O cérebro só faz bem uma coisa de cada vez?
O cérebro adulto usa toda a energia que ele recebe em um cabo de guerra constante entre vários sistemas. Você dedica sua atenção àquela coisa que está recebendo mais energia naquele momento. Quando você muda sua atenção, o novo objeto recebe aquela energia limitada. Ou isso ou aquilo o tempo todo. Enquanto o cérebro está aqui, ele não está ali.
Como pensar cidades que cansem menos o cérebro?
São cidades que têm muita natureza. Por definição, a natureza não tem linhas retas nem essa quantidade enorme de sinais pipocando o tempo todo. A exposição ao ambiente natural faz bem ao cérebro ao reduzir a ansiedade, a sensação de estresse, sem a exigência do controle executivo o tempo todo. Por isso, trazer ou manter elementos da natureza para dentro da cidade é tão benéfico. Riachos, vegetação natural, ruas que fazem curvas ao em vez de ângulos retos, tudo isso ajuda.
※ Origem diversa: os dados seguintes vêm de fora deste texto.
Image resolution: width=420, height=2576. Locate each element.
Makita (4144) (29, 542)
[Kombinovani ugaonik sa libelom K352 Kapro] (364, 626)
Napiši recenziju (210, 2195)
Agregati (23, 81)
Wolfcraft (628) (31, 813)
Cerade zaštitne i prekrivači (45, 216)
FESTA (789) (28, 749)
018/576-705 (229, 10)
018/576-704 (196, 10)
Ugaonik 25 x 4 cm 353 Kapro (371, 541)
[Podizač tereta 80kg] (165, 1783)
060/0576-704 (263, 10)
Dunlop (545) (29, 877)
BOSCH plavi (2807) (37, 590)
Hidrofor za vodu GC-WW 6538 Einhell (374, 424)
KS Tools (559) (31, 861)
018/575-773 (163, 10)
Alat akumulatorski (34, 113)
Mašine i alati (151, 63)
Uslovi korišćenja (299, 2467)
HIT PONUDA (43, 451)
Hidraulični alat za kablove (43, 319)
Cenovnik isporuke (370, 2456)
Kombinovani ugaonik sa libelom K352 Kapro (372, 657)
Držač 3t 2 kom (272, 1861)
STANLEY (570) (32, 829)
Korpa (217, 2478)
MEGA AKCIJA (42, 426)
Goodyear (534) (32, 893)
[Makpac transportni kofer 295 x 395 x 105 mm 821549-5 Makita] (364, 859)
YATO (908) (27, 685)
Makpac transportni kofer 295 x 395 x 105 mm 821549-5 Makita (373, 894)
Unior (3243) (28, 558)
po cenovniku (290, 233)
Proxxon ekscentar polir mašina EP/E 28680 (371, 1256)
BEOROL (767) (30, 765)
O que a neurociência pode indicar hoje para a infância para que tenhamos, lá na frente, adultos mais criativos?
Oportunidade. Para começo de conversa, a oportunidade de ir à escola, experimentar coisas diferentes. É importante ter acesso ao conhecimento, não só à informação. A gente constrói o conhecimento conforme a gente usa a informação para resolver problemas. Esse é o papel da escola.
A partir da sua experiência internacional, o que falta para o Brasil transformar conhecimento científico em inovação de um jeito mais efetivo?
Oportunidade (risos). Nesse caso, há um elemento específico que é a oportunidade financeira. Pesquisa custa dinheiro. Se não temos os recursos financeiros para fazer a pesquisa, não temos a oportunidade de fazer a pesquisa. Não adianta falar em ser criativo e fazer pesquisa inovadora quando a gente não tem nem as condições e a oportunidade financeira de fazer pesquisa. Ponto. Essa é a condição básica. Não existe pesquisa inovadora sem oportunidade de pensamento inovador. E, antes disso, não existe pesquisa inovadora sem a oportunidade de experimentar, de fazer as perguntas, de buscar soluções que invariavelmente exigem recursos.
Quais fatores mais importantes para desenvolver o potencial cognitivo na infância? Imagino que a oportunidade, como citou antes, seja a base do tripé...
Sim. O exemplo também é fundamental. E ele é um tipo de oportunidade. Oportunidade de descobrir o que é ser bailarino, ator, engenheiro, cientista, economista... Isso são oportunidades. Ter o exemplo de uma pessoa fazendo coisas bacanas é uma oportunidade. Também é importante experimentar coisas diferentes, ter essa liberdade de ser flexível, fazer suas próprias perguntas, buscar as suas próprias soluções, se expor a um problema e ter que buscar, você mesmo, a solução. Essa é a grande tragédia de termos acesso cada vez mais fácil às tecnologias de inteligência artificial. Não entendo por que a humanidade está tão encantada com a ideia de tirar a si mesma da equação.
O que cada um pode fazer para ser mais criativo?
Abrir a mente, os olhos e os ouvidos, dar espaço a oportunidades e ideias diferentes, a tentar pensar de uma maneira diferente e, sobretudo, se expor a pessoas que pensam de uma maneira diferente. É isso que eu vou fazer na minha palestra. Quero convidar o público a pensar sobre a vida e o cérebro de um modo diferente, colocando, a todos nós, nas rédeas e no controle da situação para tomarmos boas escolhas para nossa própria vida.